Required work — Within the entries below, find the lines that hold "computer" and report only how many there are.

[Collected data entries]
====

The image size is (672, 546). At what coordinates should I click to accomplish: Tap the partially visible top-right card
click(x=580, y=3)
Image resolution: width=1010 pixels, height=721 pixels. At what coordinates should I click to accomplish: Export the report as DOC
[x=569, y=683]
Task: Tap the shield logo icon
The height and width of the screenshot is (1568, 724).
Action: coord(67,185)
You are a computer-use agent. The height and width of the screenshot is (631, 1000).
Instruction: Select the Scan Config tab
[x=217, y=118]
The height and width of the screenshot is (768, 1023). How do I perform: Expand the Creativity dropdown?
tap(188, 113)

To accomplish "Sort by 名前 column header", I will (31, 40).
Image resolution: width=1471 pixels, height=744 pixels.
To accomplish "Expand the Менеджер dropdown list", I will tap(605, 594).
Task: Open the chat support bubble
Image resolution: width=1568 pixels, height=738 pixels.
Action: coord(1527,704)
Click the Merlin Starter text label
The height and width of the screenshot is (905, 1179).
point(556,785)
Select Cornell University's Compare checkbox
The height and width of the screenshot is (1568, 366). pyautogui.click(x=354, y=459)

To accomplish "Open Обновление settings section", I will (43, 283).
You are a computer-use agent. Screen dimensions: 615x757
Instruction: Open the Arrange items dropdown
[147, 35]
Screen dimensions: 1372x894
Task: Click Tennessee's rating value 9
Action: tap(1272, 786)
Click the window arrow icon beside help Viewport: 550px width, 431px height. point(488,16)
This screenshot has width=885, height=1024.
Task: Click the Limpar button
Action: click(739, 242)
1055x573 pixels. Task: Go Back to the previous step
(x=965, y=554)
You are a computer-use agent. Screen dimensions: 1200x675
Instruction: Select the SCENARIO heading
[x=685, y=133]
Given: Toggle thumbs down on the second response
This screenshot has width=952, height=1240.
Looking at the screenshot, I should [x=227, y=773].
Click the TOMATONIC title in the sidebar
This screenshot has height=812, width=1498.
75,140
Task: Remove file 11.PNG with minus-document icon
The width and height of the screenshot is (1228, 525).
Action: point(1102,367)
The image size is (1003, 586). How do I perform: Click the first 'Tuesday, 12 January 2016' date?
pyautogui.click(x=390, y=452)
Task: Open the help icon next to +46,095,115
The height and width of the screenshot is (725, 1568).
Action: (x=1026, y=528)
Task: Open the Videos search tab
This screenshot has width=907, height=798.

====

Answer for this exercise — 3